Today, Carla Castro is a strong, determined entrepreneur, but she has come a long way. About 20 years ago, she was a frightened immigrant, pregnant and dependent on a boyfriend who pressured her mercilessly for an abortion. When she refused, he withheld financial resources.
“People were not talking about all the types of domestic violence during those days,” Castro recalls. “Violence is not always physical. Psychological abuse does not leave bruises, but the trauma can be every bit as painful.”
Thankfully, Castro reached out for the support she needed, but her story is not unique. Statistics reveal that approximately 20 people per minute are physically abused by an intimate partner in the United States, amounting to over 10 million victims each year. One out of every three women have experienced some type of physical violence, and one out of four have been victims of severe physical violence. As the co-founder of Botoplace, Castro is determined to use her new business to empower the women who share her story.
Carla Castro is a survivor of domestic violence
Looking back, Castro remembers those difficult days. “I had no idea how to help myself or my child. Thanks to the legal support and counseling I received, I discovered a way out of the darkness and began to grow strong again.”
Despite her boyfriend’s demands, Castro returned to Brazil to give birth. Today, she thinks of her 21-year-old son and says, “I’ll always be grateful I didn’t let a man dictate what I did with my body and my life.”
As a young mother, her fight for women’s rights began all over again. “I couldn’t even apply for my son’s birth certificate as a single mother,” she remembers. “In Brazil, 10 years ago, only a married woman could give her father’s name to her child. It was a very male-dominated political system in those days.”
Castro began volunteering with the Brazilian-based organization Grupo Mulheres do Brazil. “We empowered survivors of domestic violence,” she remarks. “Every day, we watched these women grow stronger. The privilege of being part of that work meant everything to me.”
Launching the Empower Yourself Project at Botoplace
Castro returned to the US with a decade’s experience in marketing, an innovative business plan, and a commitment to continue her work with survivors of domestic violence. In August 2022, she launched Botoplace, the first-ever walk-in, flat-rate Botox clinic in the US. “When I started this business, I knew I wanted to incorporate purpose into our work,” she says. “I have been where these women are, and now it is my turn to give back and help them with my company.”

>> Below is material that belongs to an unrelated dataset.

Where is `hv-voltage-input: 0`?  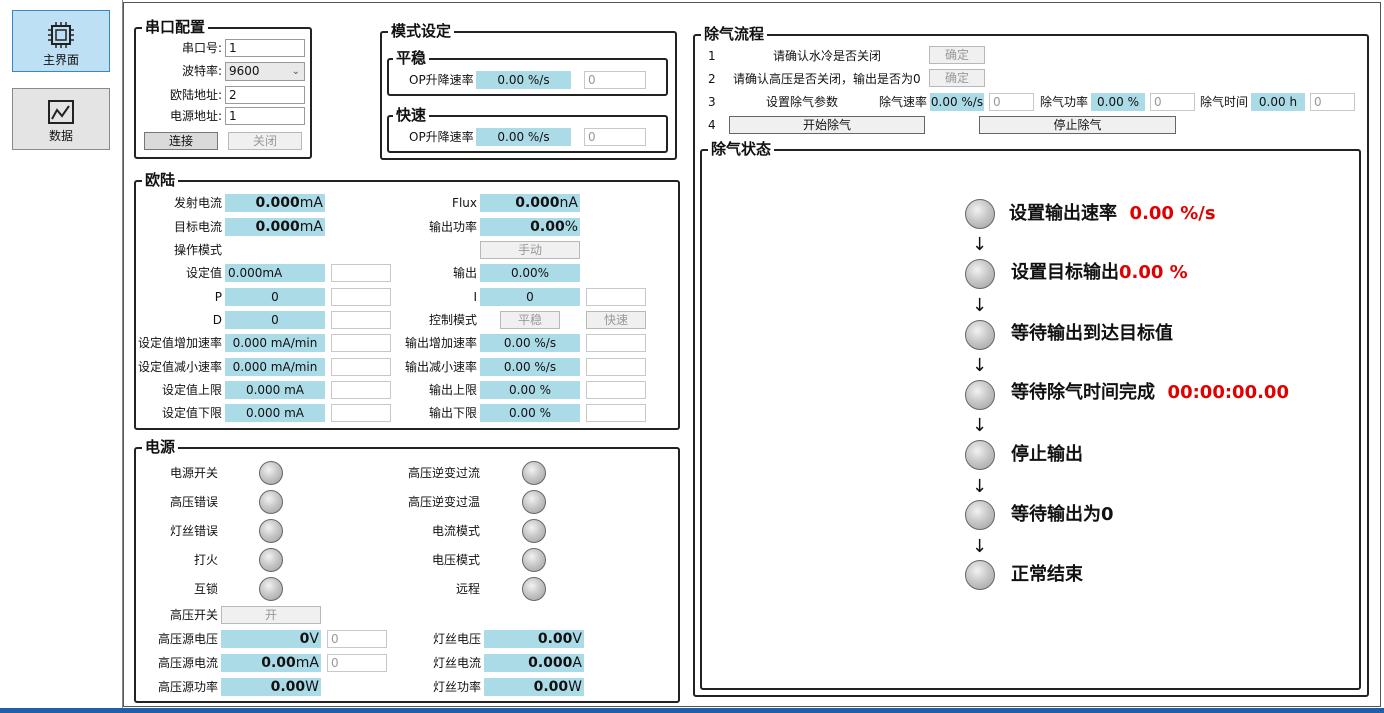 hv-voltage-input: 0 is located at coordinates (357, 639).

Castro believes in the therapeutic power of Botox, and she’s not alone. While most are aware of Botox’s use in cosmetic procedures, many are unfamiliar with new research suggesting it is an effective treatment for feelings of ongoing sadness and hopelessness.
The idea that Botox injections can alleviate and reduce symptoms of depression originated in a small 2006 study. A larger study in 2012 incorporated a control group and found that Botox decreases symptoms of depression significantly within six weeks. Further studies continued to corroborate these initial findings.
Botoplace’s program for victims of domestic violence centers on empowerment. Castro believes women who take care of themselves on the outside gain strength and determination to take care of themselves on the inside. She approached her three toxin suppliers: Botox Cosmetic®, Dysport®, and Xeomin® and found each company eager to lend their support.
To kick off the Empower Yourself Project, Castro also partnered with the South Florida chapter of Grupo Mulheres do Brazil — the same organization she volunteered with while in Brazil. The nonprofit recommends women who will benefit from the support Castro offers at Botoplace and sends them for a skin-care consultation and Botox treatment.
“Most of these women come to us feeling responsible for the violence they endure,” Castro says. “Grupo Mulheres do Brazil provides legal and psychological help. I follow up by sharing my story and the importance of establishing a self-care routine. Each woman receives a screening, consultation, and treatment free of charge.”
Castro’s goal is to come alongside 10 survivors of domestic violence each month. Though the program has only been running for two months, she is profoundly moved by the experience. “These women become my friends,” she says. “Many of them return the next day to give me a hug and share how our time together impacted them. Helping these women is my purpose in life.
Botoplace’s mission is to provide: “Just Botox, but more than Botox.” The company facilitates an empowering environment focused on building self-esteem.
“You can get Botox anywhere, but our goal is to change lives,” Castro explains. “Self-esteem is power and protection. We enable survivors of domestic violence to believe in themselves through improved image and self-care.”
As a survivor of domestic violence, Castro integrates purpose into her business by investing in other survivors. “We remind these women how important they are and help them make peace with themselves. Botoplace enables survivors to take a new look at themselves and at life.”